I drove an Arna for work and was extremely pleasantly surprised. Exactly as you say, it's the drivetrain and most of the interior of a Ti in a Cherry body and running gear. But it works. Not as delightful to drive as a 'Sud but whoever was responsible for tweaking the Cherry's suspension did a very good job and it still compares very favourably to other 80s hatchbacks in terms of handling, plus it has that glorious Alfa boxer engine.
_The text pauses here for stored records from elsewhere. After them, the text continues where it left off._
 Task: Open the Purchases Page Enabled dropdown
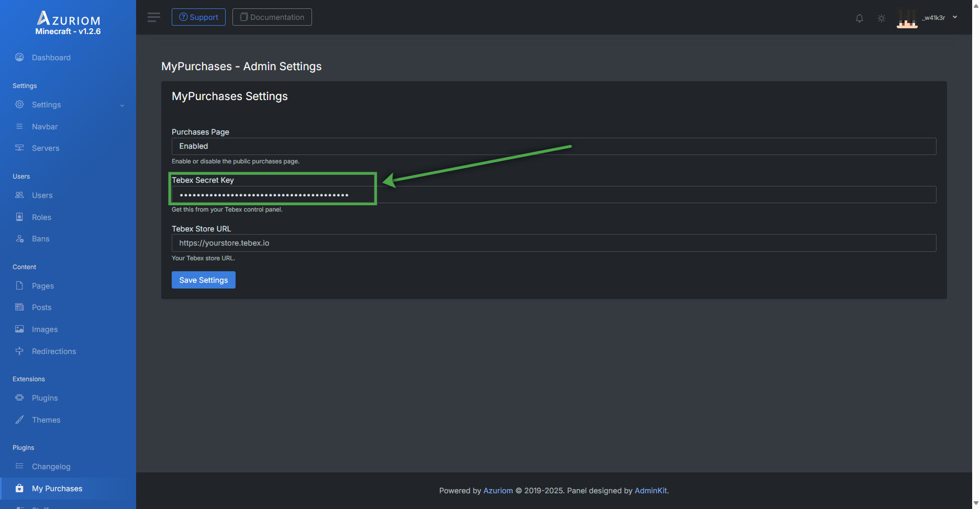point(553,146)
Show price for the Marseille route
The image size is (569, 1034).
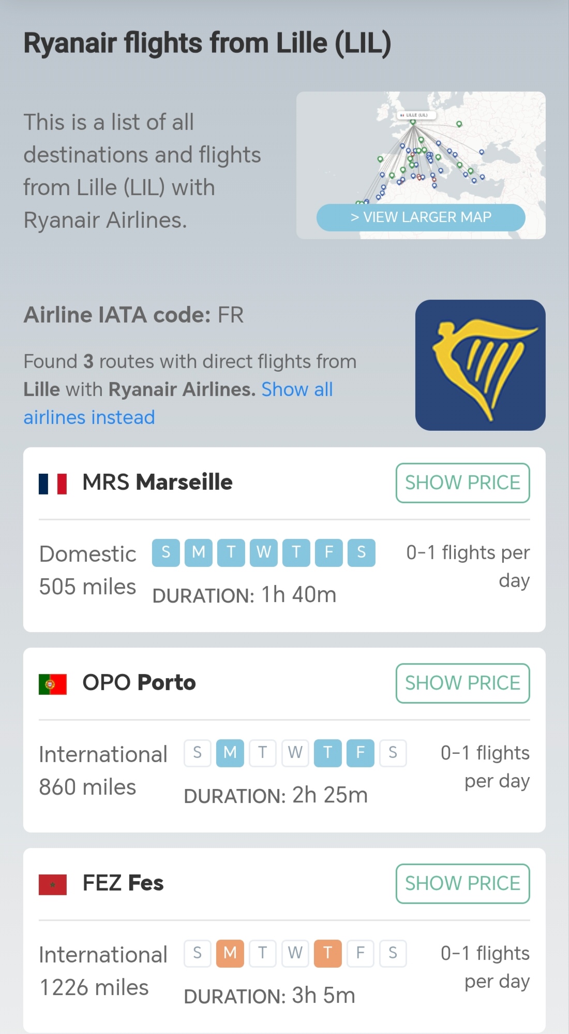click(463, 483)
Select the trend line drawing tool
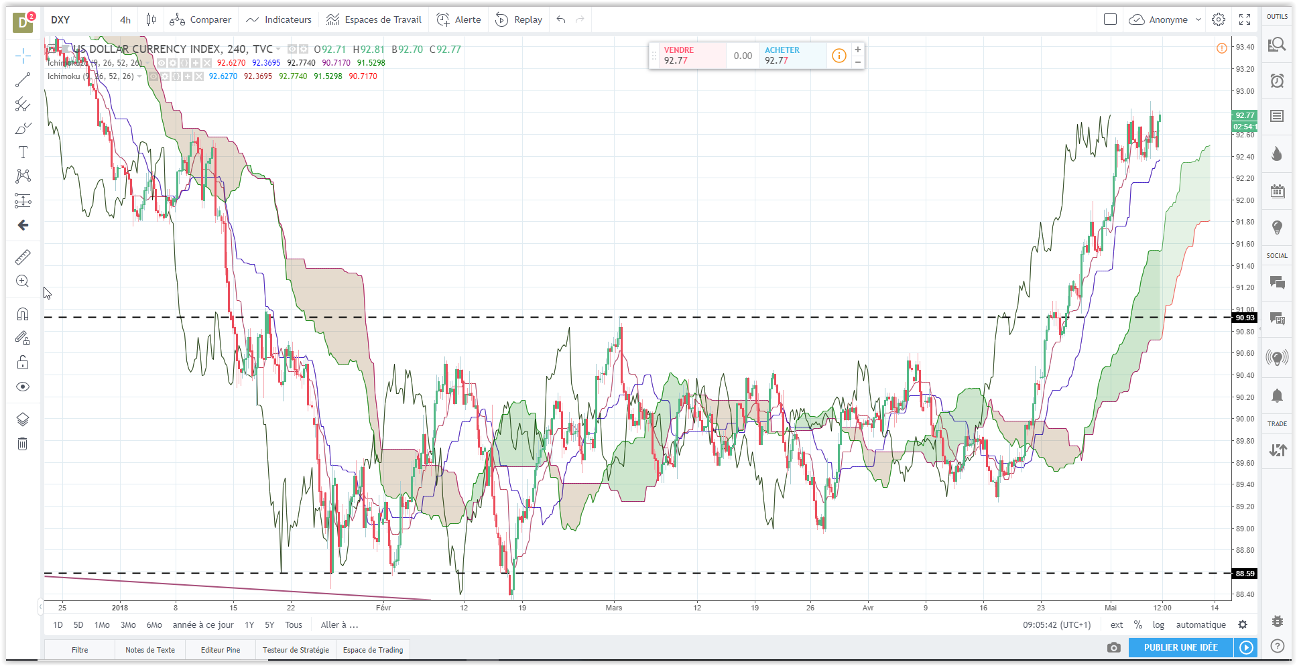 (23, 80)
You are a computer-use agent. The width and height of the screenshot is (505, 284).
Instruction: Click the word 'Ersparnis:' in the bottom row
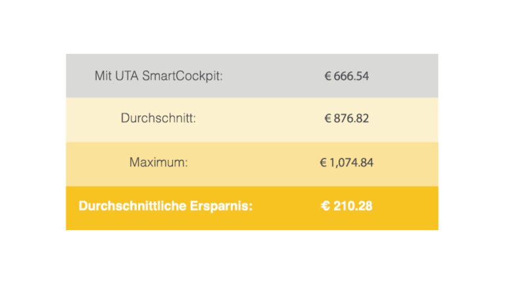pyautogui.click(x=221, y=206)

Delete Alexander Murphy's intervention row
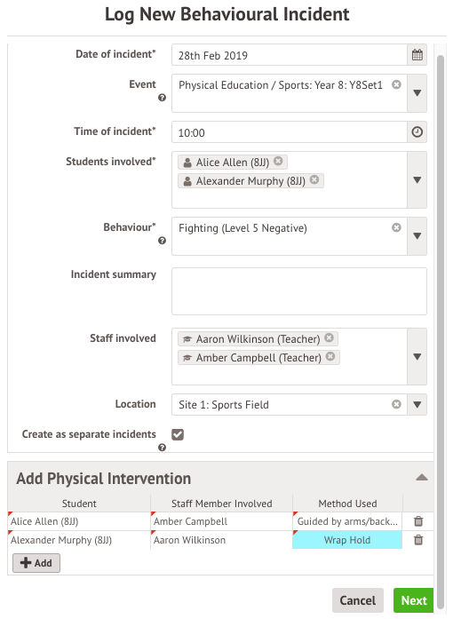(x=418, y=540)
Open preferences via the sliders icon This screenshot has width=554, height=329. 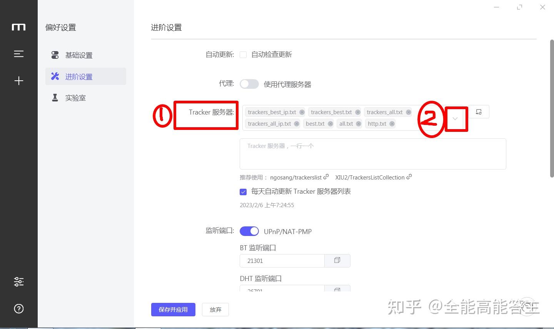coord(19,282)
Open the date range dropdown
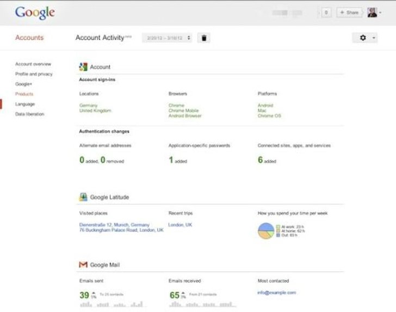This screenshot has height=312, width=396. 167,38
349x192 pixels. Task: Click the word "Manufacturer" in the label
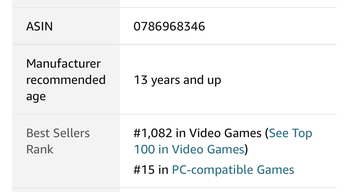point(63,64)
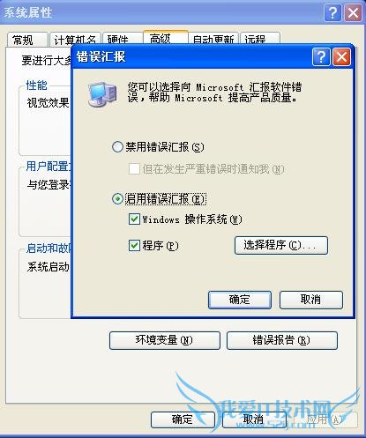Toggle the Windows 操作系统 checkbox
This screenshot has width=366, height=438.
point(134,219)
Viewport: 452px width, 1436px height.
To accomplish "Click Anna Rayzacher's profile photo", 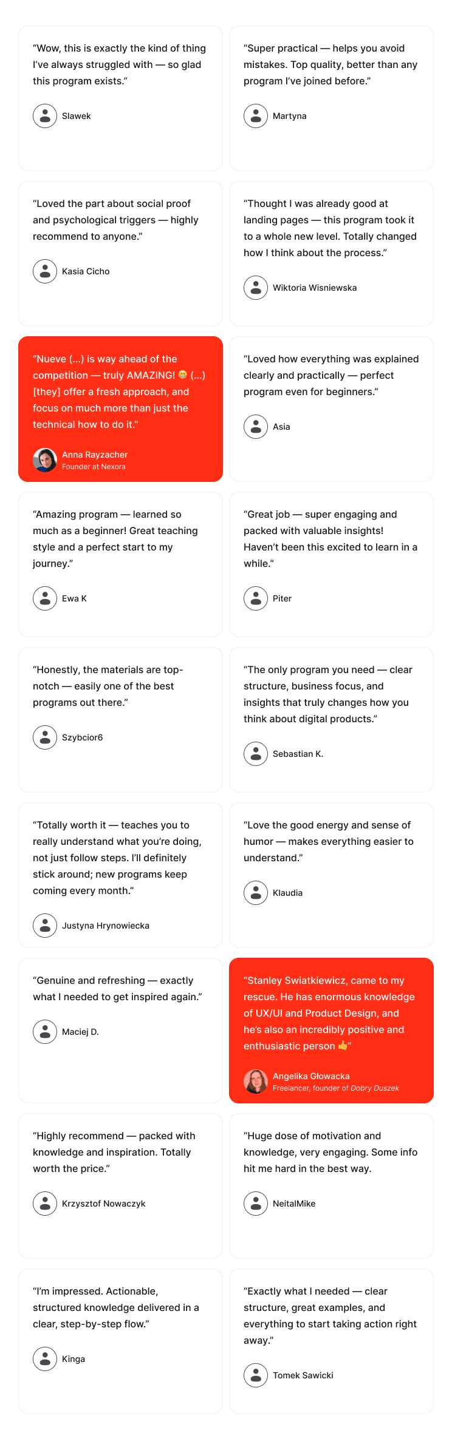I will click(45, 460).
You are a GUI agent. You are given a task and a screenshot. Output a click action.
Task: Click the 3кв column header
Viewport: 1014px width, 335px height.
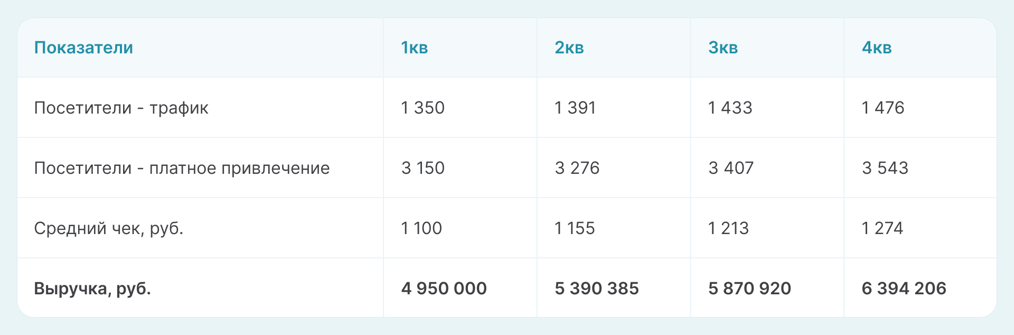coord(722,48)
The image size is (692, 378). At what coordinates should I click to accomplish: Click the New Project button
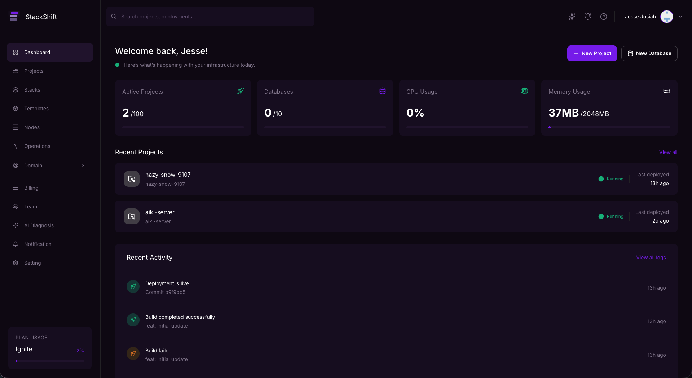pyautogui.click(x=592, y=53)
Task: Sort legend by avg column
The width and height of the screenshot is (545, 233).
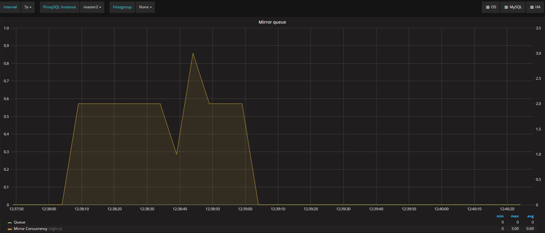Action: tap(530, 216)
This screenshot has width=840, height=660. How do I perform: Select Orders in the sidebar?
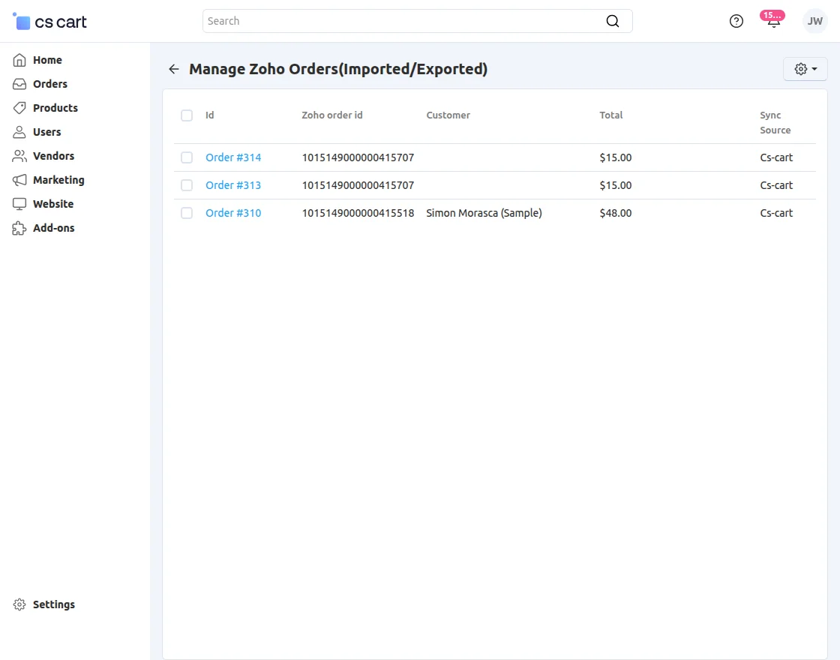50,84
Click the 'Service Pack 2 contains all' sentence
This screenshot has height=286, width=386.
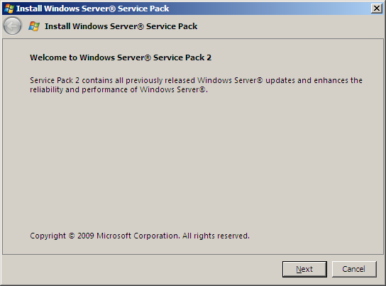(196, 80)
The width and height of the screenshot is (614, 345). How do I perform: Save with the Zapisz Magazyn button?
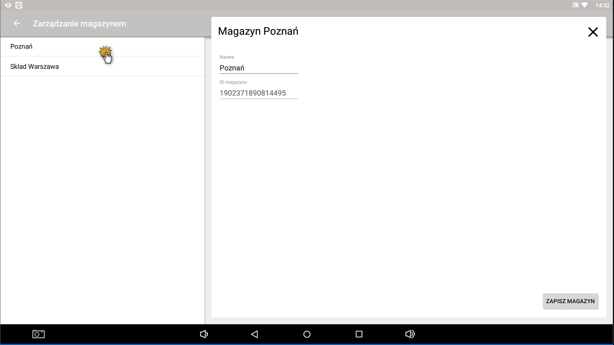(570, 301)
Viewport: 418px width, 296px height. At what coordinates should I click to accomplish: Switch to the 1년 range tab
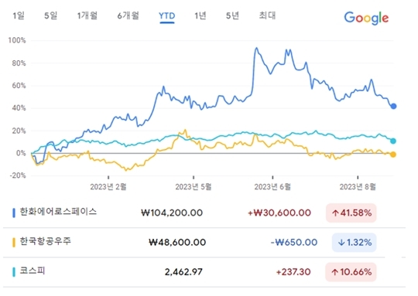pos(200,15)
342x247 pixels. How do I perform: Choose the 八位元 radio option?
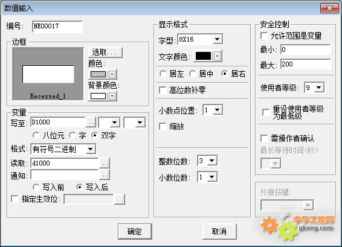click(x=36, y=135)
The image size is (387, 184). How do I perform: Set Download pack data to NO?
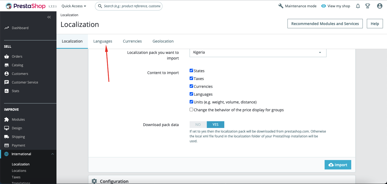click(x=198, y=124)
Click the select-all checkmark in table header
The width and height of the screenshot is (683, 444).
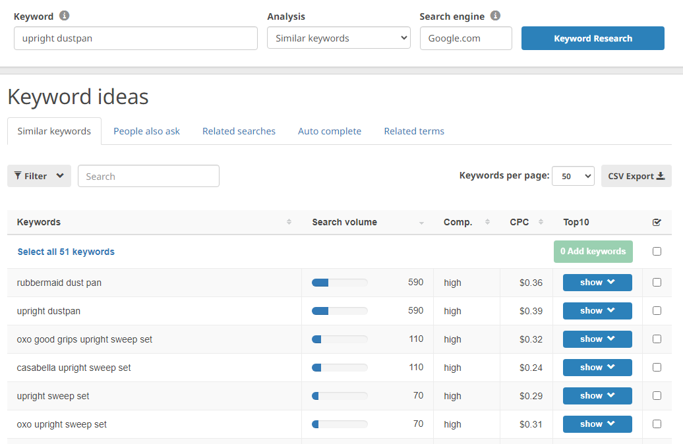(657, 222)
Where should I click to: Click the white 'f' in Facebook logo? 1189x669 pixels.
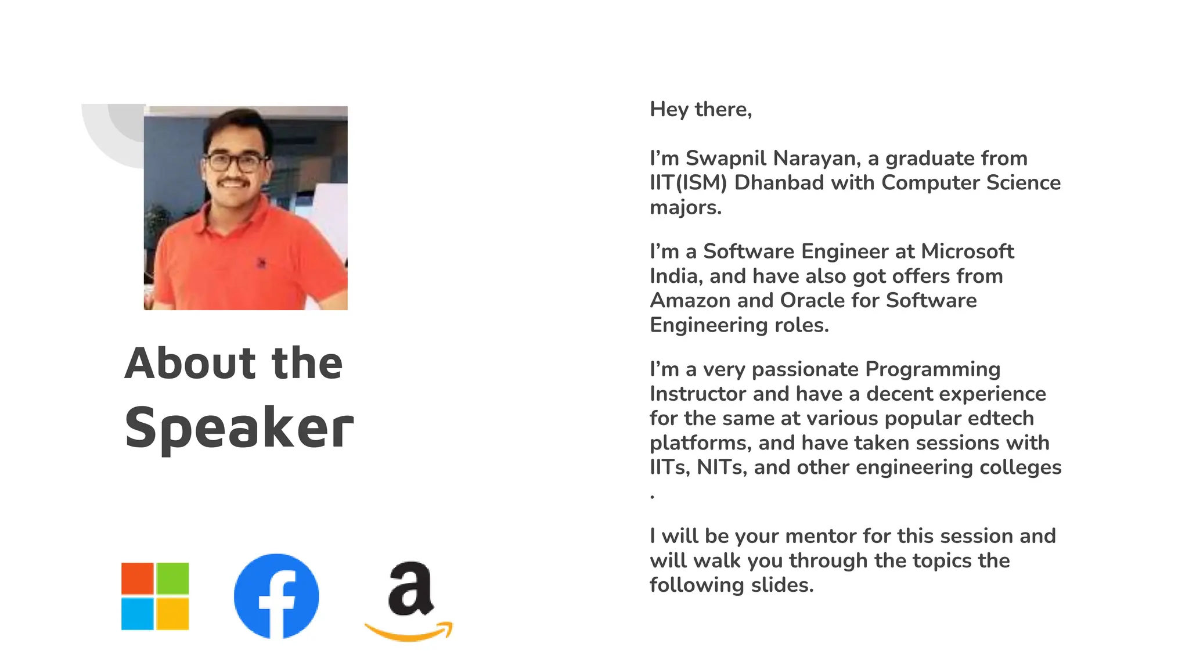(279, 603)
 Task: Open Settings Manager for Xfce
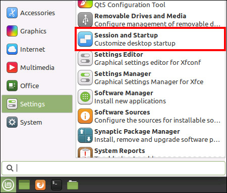point(150,78)
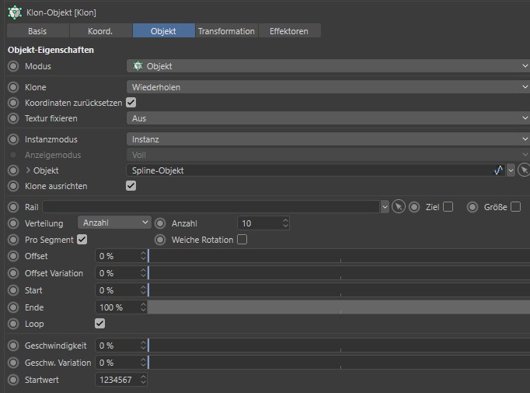Click the keyframe dot beside Startwert
This screenshot has width=530, height=393.
[13, 380]
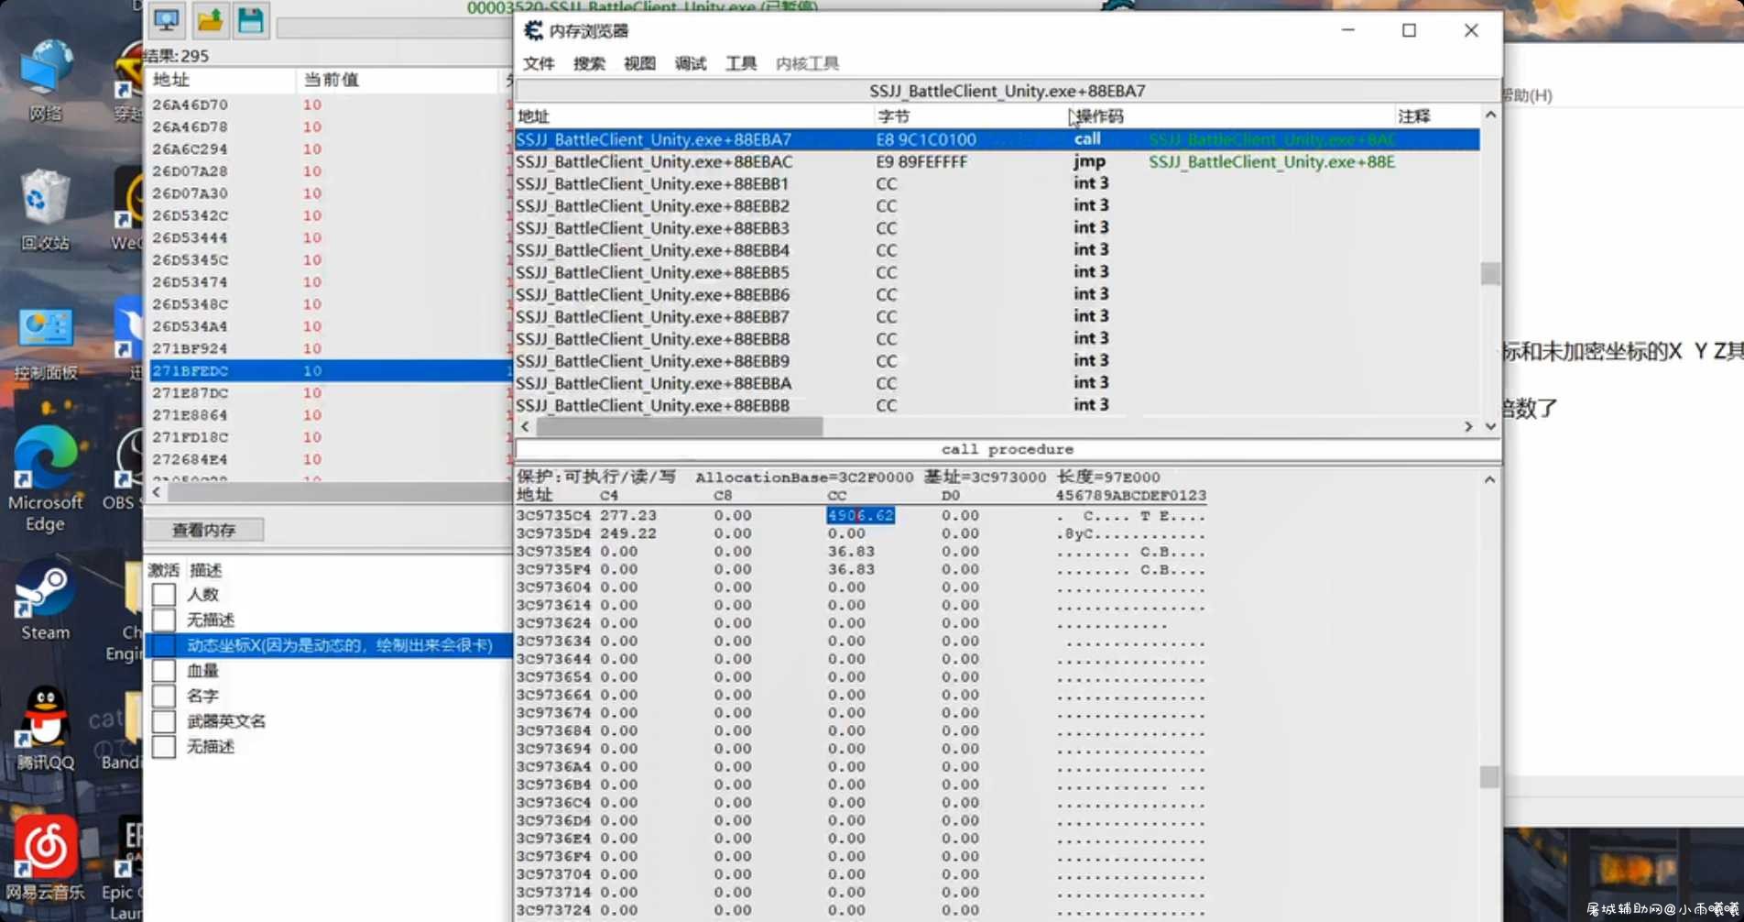Open the 回收站 recycle bin icon

45,210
One of the most over-maligned cars, I think. Three-quarters of the sparkle of a 'Sud and none of the rust problems and objectively a very good second-gen hot hatch. Certainly worthy of more consideration than "styled by the Japanese and built by the Italians...LOL!". But I can see why it didn't sell well at the time, since it was never going to appeal to either the Alfisti or the typical Nissan Cherry buyer and it was horrifically expensive in comparison to its rivals. Plus, when it came to the Cherry Europe, Nissan already had the standard Cherry range and did essentially zero marketing for the Alfa-infussed version, while Alfa never wanted to push the Arna which they saw as a downmarket product imposed on them from above.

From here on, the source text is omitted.